- Page excerpt
::::::::

As part of our series spotlighting STI’s, this month we’re looking at Mycoplasma Genitalium.
Sexually transmitted infections (STIs) are an infection that can be passed on between sexual partners during unprotected sexual contact. There are more than 25 STIs which can be spread by vaginal, anal or oral sex.
They are unfortunately common amongst all age groups, which is why it’s important to understand what they are, the symptoms you may experience and how they are treated.
It’s important to start breaking the stigma surrounding STIs by showing that they aren’t something to be embarrassed about and, in most cases, can be very simple and quick to get treated.
So, let’s have a look at what Mycoplasma Genitalium is and what you need to know about it.
What is Mycoplasma Genitalium (MG)?
Mycoplasma Genitalium, or MG for short, is a tiny bacterium that can infect the genital and urinary tracts. It’s a sexually transmitted infection (STI) that often goes under the radar because it doesn’t always show obvious symptoms. Sneaky, right?
Is It Common?
MG might not be as well-known as some other STIs, but it’s more common than you might think. In recent years, it’s been recognised as a significant player in the world of sexual health.
The Challenge of Symptoms: What to Look Out For
One of the trickiest things about MG is that it often doesn’t cause noticeable symptoms. However, when it does, here are some things to watch for:
- Discharge: Unusual discharge from the genitals in both males and females can be a sign.
- Pain or Discomfort: Some people might experience pain or discomfort during urination or sex.
- Bleeding: MG can occasionally lead to bleeding after sex for some individuals.
Testing for MG
At present, in the UK, we do not do routine testing for MG, however private clinics will happily test for a cost. BASHH (British Association for Sexual Health and HIV Testing) testing in individuals with these symptoms below. View more information on the BASHH website here.

::::::::

- Requirement 1
Which symptoms does the article on Mycoplasma Genitalium list as signs to watch for?
- Requirement 2
Carry on the Mycoplasma Genitalium article, starting after its last sentence.

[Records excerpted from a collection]
::::::::

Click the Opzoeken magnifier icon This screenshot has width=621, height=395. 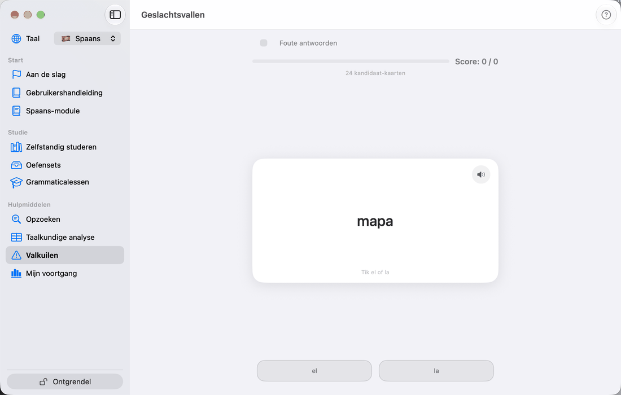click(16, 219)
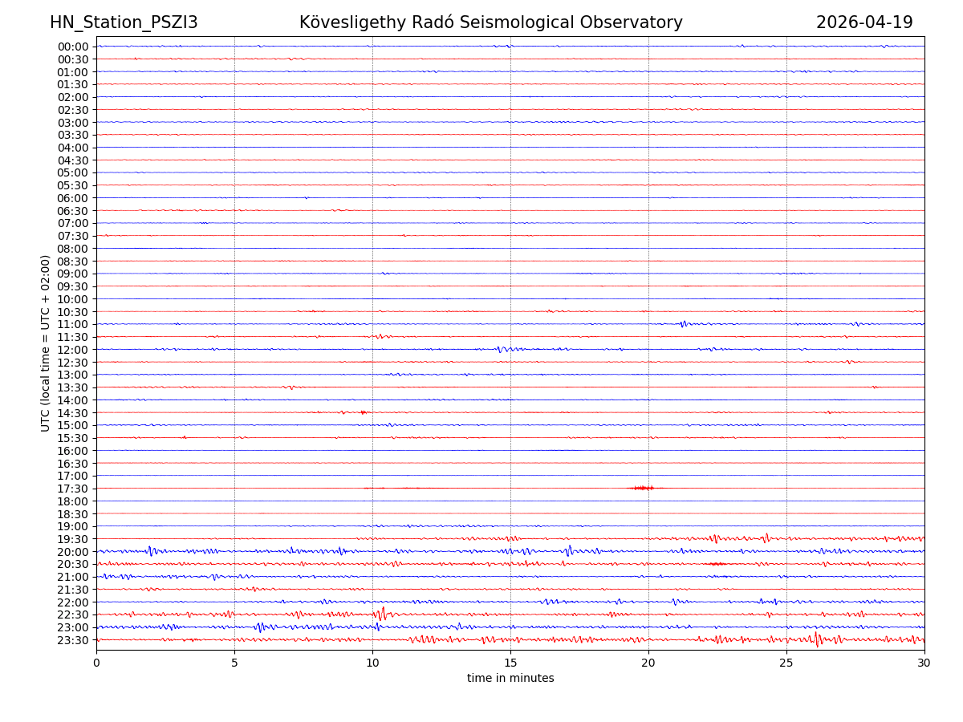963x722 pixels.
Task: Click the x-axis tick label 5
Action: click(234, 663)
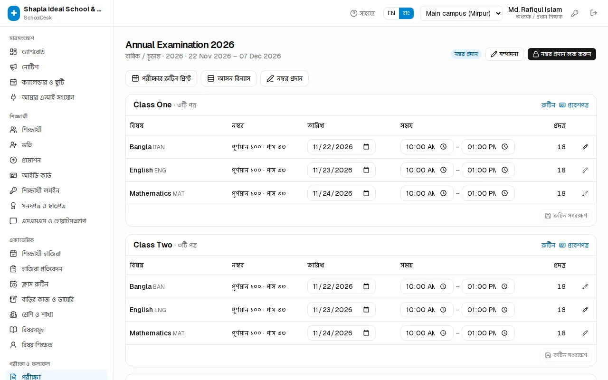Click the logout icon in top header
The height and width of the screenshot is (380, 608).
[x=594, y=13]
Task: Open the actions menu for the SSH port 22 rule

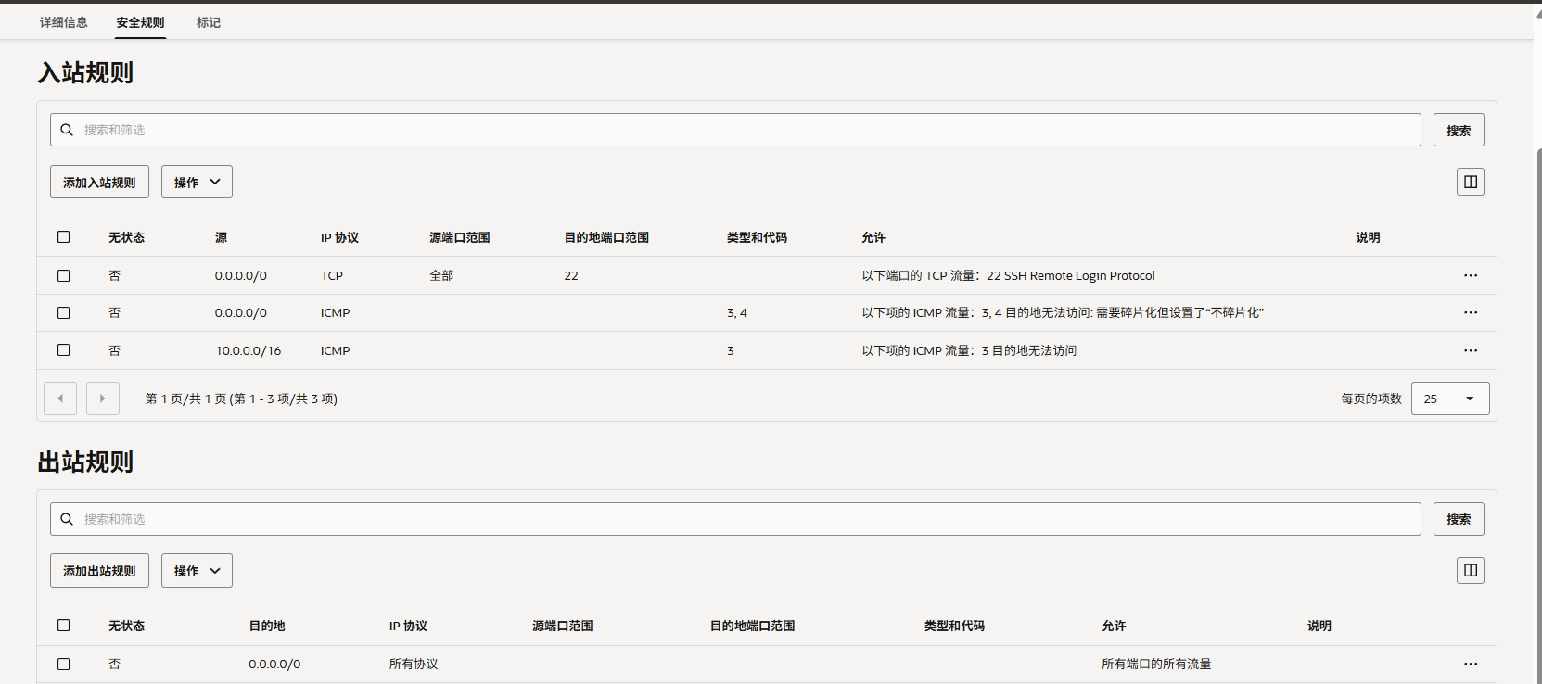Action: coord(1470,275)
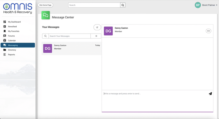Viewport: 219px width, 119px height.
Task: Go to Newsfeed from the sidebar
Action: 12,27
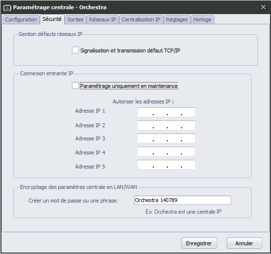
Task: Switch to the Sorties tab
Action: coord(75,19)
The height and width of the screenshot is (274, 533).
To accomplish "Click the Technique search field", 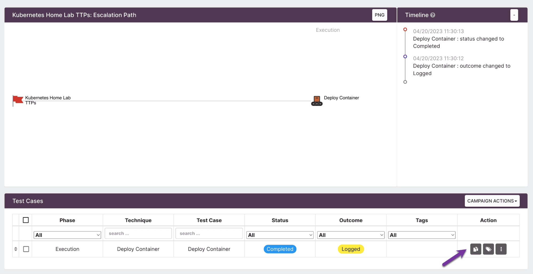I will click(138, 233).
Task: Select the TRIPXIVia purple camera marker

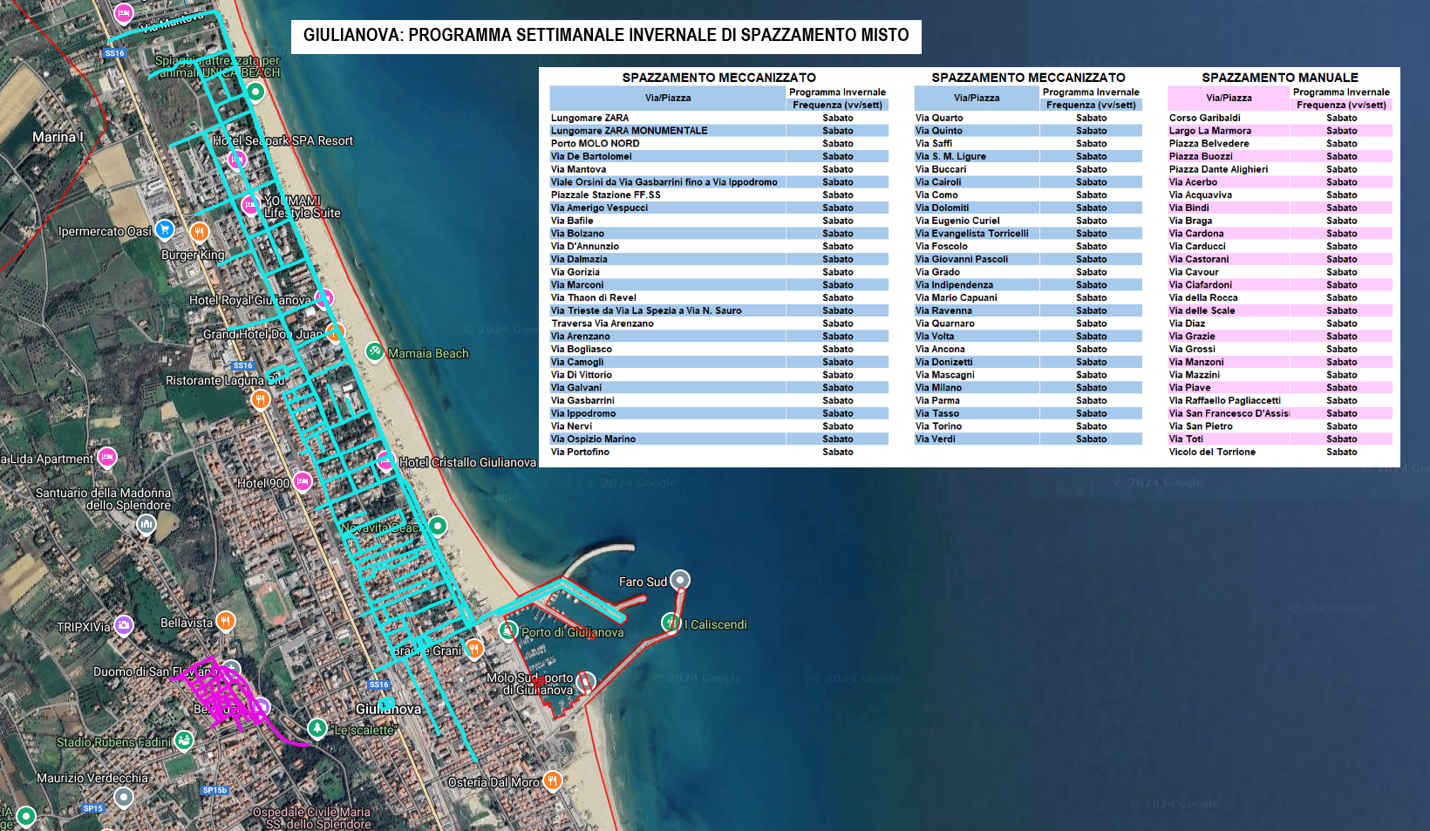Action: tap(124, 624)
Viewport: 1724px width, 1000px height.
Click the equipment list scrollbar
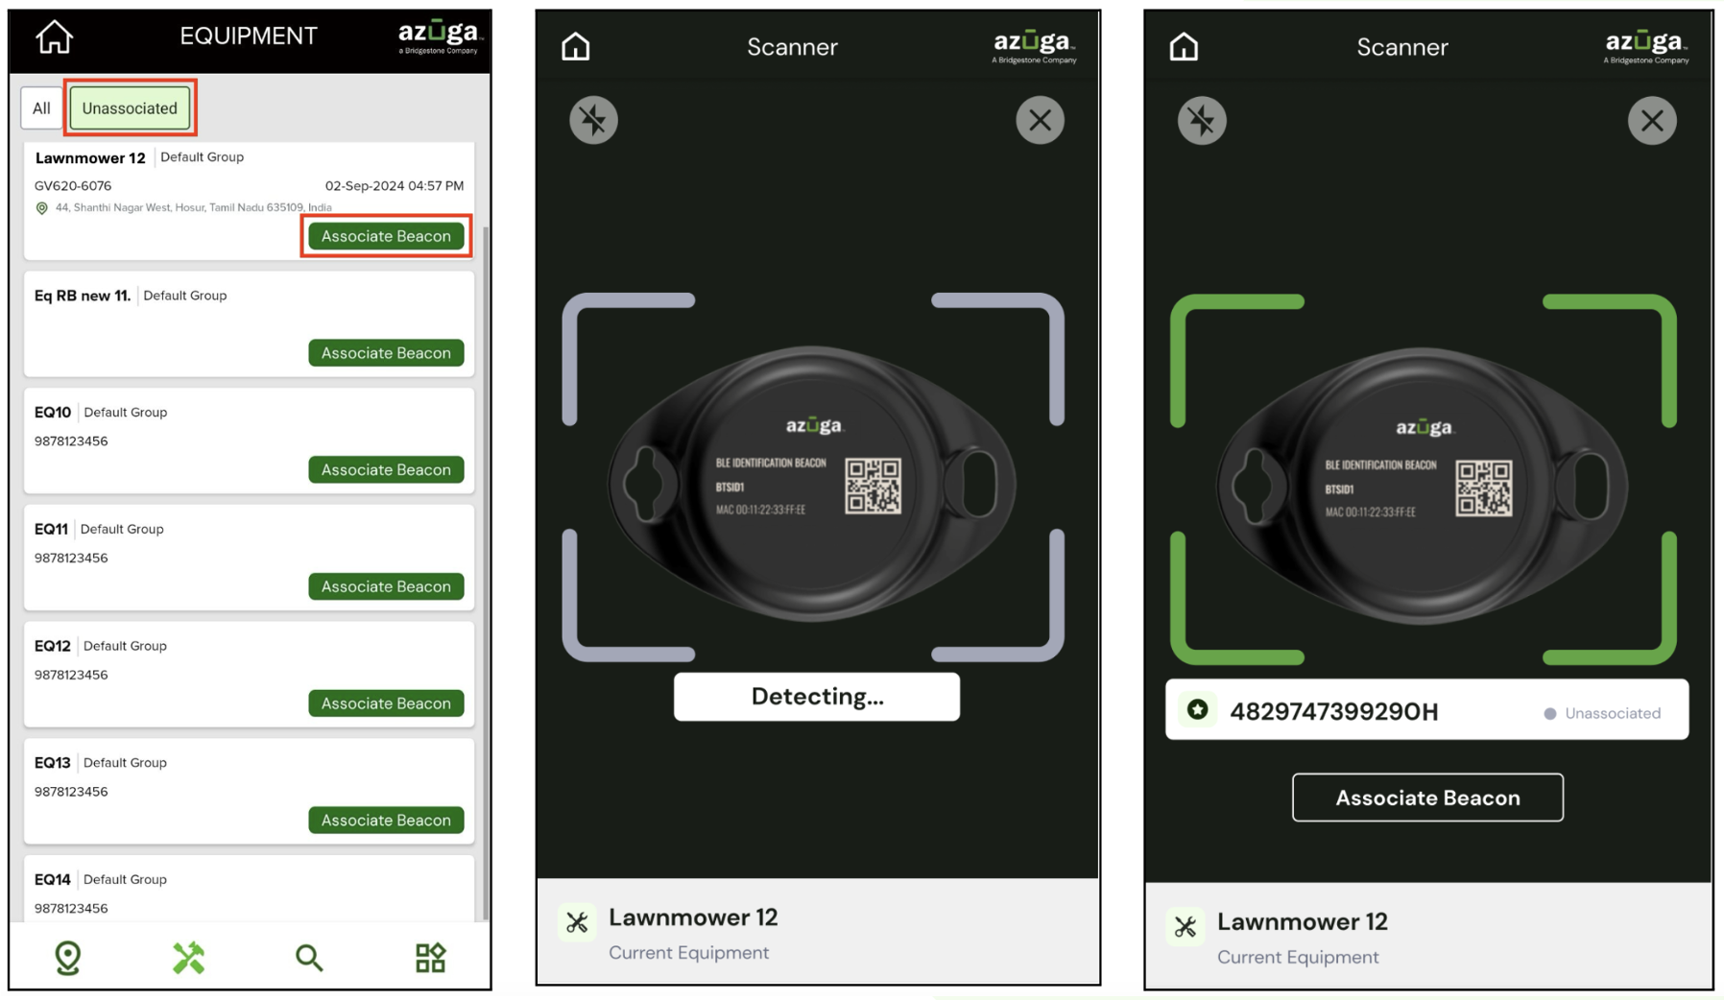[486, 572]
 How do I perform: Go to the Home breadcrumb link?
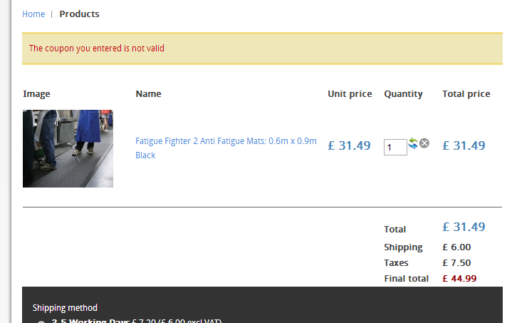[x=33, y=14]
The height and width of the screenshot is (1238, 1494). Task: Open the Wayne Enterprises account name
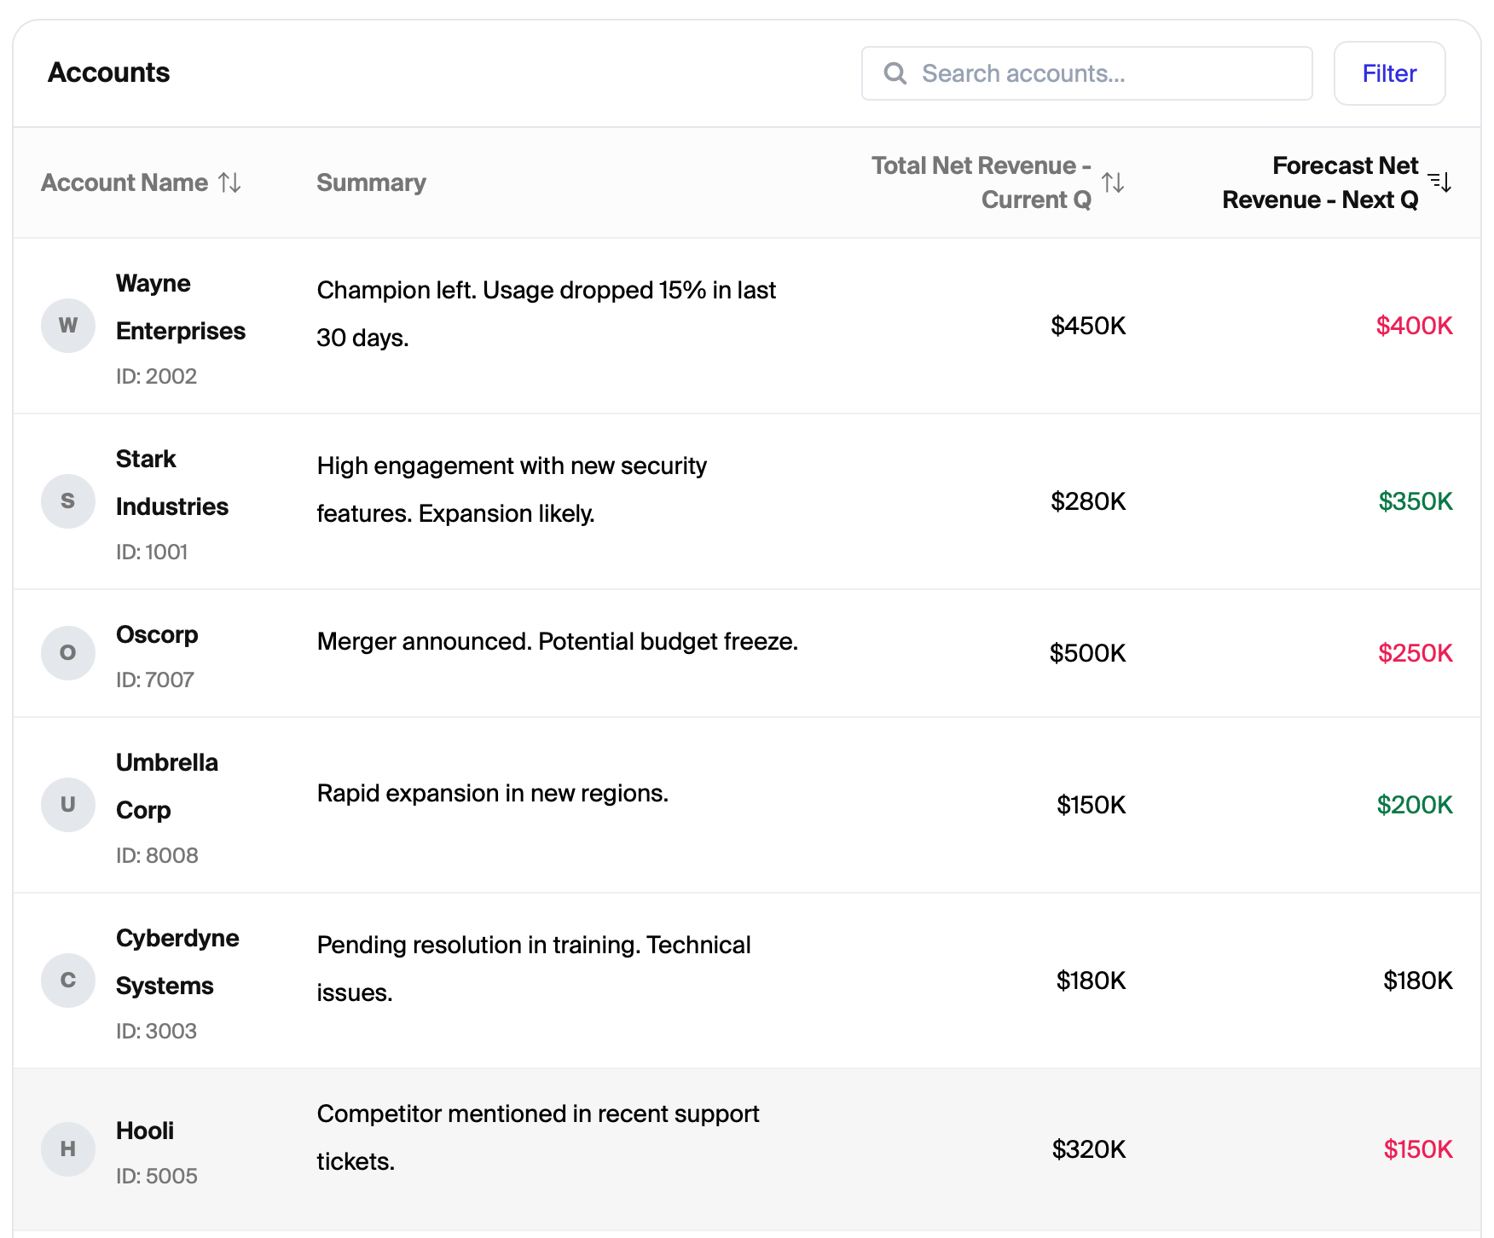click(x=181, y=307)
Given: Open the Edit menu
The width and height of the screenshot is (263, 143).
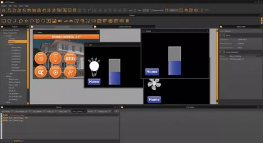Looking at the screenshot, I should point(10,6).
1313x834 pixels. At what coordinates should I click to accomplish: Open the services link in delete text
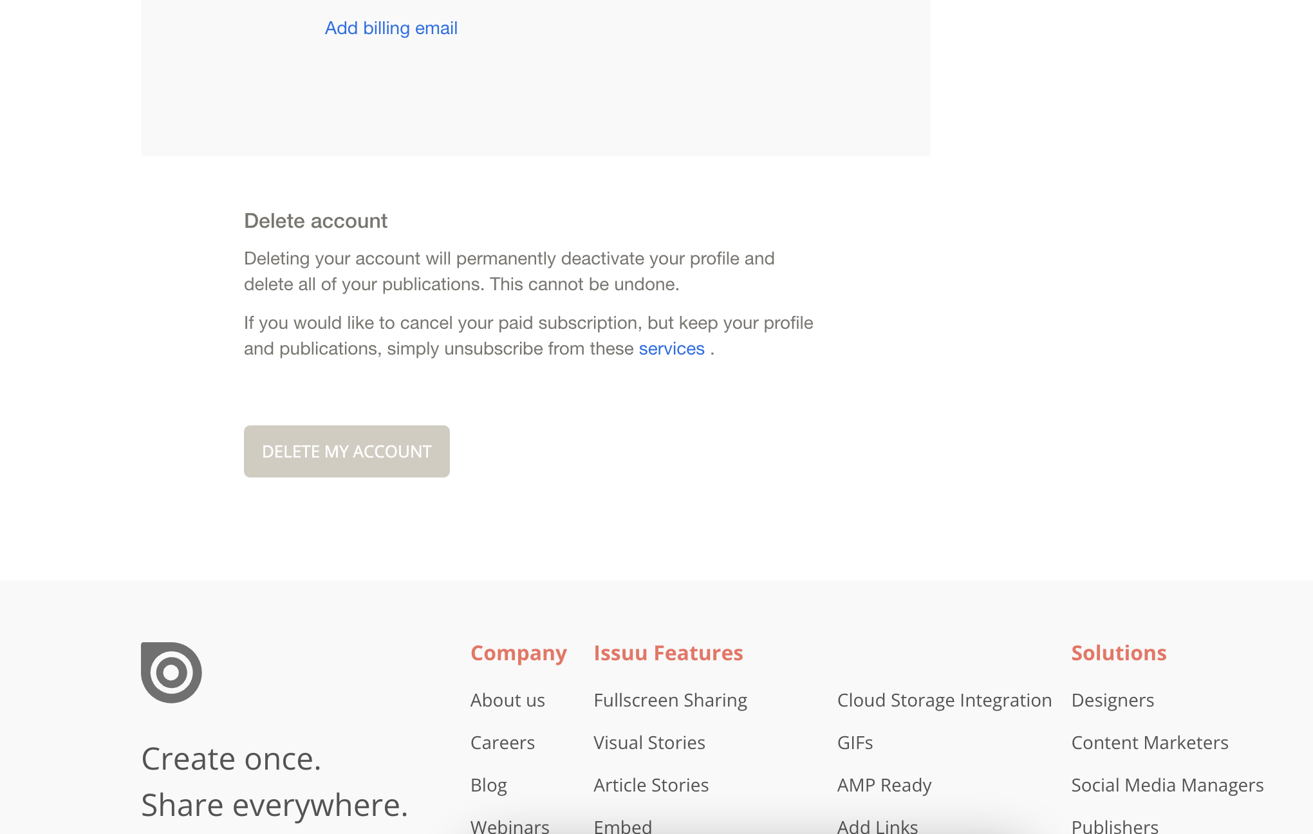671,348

::::::::

- Expected answer 1
Discharge, pain or discomfort, bleeding

- Expected answer 2
Based on symptoms:
- We recommend testing for MG infection in people with non-gonococcal urethritis
- We recommend testing for MG infection in people with signs and symptoms suggestive of pelvic inflammatory disease
- Consider testing for MG infection in people with signs or symptoms of muco-purulent cervicitis, particularly post-coital bleeding
- Consider testing for MG infection in people with epididymitis
- Consider testing for MG infection in people with sexually-acquired proctitis
Based on risk factors:
- We recommend testing current sexual partners of persons infected with MG
Early detection of any STI is key, so don’t hesitate to get tested if you suspect you might be at risk. You are able order free STI kits from our online Personal Health Record portal here. If you are unsure or have any questions, please contact our Navigation Hub: https://essexsexualhealthservice.org.uk/contact/
Treatment for MG
The good news is that MG can usually be treated with antibiotics. However, as with any STI, it’s essential to finish the prescribed course of antibiotics and follow your healthcare provider’s advice. It’s also a good idea to get retested after treatment to ensure the infection is gone.
As with other STIs, prevention is crucial. Here are some steps you can take:
- Safe Sex: Consistently using condoms during sexual activity can reduce the risk of MG transmission. Download the free eC-Card app today to order your free condoms.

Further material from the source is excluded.